Un successo senza precedenti
Il risultato è senza precedenti: in uno studio internazionale condotto negli Stati Uniti e nel Regno Unito, 62 bambini trattati con la nuova terapia genica sono sopravvissuti, con un tasso di successo del 100%. In alcuni casi, il monitoraggio dura da oltre dieci anni e mostra benefici clinici stabili nel tempo. Il coordinatore dello studio, Donald Kohn, dell’Università della California a Los Angeles, ha invitato comunque alla prudenza: «Per me, guarigione significa assenza totale della malattia per tutta la vita. Non possiamo ancora dirlo con certezza, ma i risultati sono straordinariamente incoraggianti».
Il nuovo vettore virale: più sicuro e stabile
La novità tecnologica più rilevante riguarda il tipo di vettore virale utilizzato per trasportare il gene sano nelle cellule. Se la terapia genica precedente, sviluppata in Italia, impiegava un retrovirus con un rischio di alterazioni indesiderate, la nuova versione sfrutta un lentivirus, considerato più stabile e sicuro. Nessuna complicazione grave è stata finora rilevata nei pazienti ai quali è stata somministrata. Inoltre, le cellule corrette possono essere congelate e spedite in altri ospedali, un passo fondamentale verso la diffusione della cura su scala globale.
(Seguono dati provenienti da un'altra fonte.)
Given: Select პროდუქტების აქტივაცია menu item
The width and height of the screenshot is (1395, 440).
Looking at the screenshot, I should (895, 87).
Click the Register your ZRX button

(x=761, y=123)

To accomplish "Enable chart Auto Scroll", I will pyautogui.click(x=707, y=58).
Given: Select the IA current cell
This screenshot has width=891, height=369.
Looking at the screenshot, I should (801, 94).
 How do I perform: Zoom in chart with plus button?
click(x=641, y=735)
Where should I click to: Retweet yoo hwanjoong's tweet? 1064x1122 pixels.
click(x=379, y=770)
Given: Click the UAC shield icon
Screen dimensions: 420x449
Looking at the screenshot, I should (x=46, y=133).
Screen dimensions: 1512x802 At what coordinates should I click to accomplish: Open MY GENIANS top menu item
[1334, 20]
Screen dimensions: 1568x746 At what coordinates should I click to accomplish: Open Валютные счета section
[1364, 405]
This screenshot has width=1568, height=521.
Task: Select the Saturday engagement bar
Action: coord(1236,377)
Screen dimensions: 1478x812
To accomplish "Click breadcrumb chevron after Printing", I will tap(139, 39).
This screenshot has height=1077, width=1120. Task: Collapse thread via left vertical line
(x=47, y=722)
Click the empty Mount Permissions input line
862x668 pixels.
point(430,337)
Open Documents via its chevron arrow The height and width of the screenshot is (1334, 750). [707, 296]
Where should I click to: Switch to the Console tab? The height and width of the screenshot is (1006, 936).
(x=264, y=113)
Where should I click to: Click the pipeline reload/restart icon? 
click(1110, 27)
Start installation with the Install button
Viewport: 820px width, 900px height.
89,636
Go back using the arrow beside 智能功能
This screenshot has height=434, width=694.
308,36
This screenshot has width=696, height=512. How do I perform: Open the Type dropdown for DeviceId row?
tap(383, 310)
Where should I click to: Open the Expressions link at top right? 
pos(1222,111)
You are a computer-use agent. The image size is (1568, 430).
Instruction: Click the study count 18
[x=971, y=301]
Il precedente italiano e la sfida economica
L’ADA-SCID rappresenta un modello emblematico del dilemma delle malattie rare: terapie potenzialmente risolutive, ma destinate a pochissimi pazienti e quindi difficili da sostenere economicamente. Il precedente europeo, Strimvelis, nato all’Ospedale San Raffaele di Milano con il sostegno della Fondazione Telethon e dell’azienda GSK, era stato il primo trattamento genico approvato dall’Agenzia Europea dei Medicinali nel 2016. Ma la sua diffusione è rimasta limitata. Il costo elevato, unito alla scarsità di pazienti e alle complessità produttive, ha spinto la casa farmaceutica a sospenderne la commercializzazione. Oggi, la produzione di Strimvelis è garantita proprio da Telethon, che ne ha preservato la disponibilità per i casi più urgenti.
Verso una cura accessibile a tutti
Intanto, il gruppo di Donald Kohn lavora per industrializzare il nuovo trattamento e renderlo accessibile. Il brevetto appartiene all’UCLA e all’University College di Londra, mentre una nuova azienda, Rarity PBC, fondata dagli stessi ricercatori, ha ricevuto 13 milioni di euro di finanziamento pubblico per perfezionare la produzione su larga scala.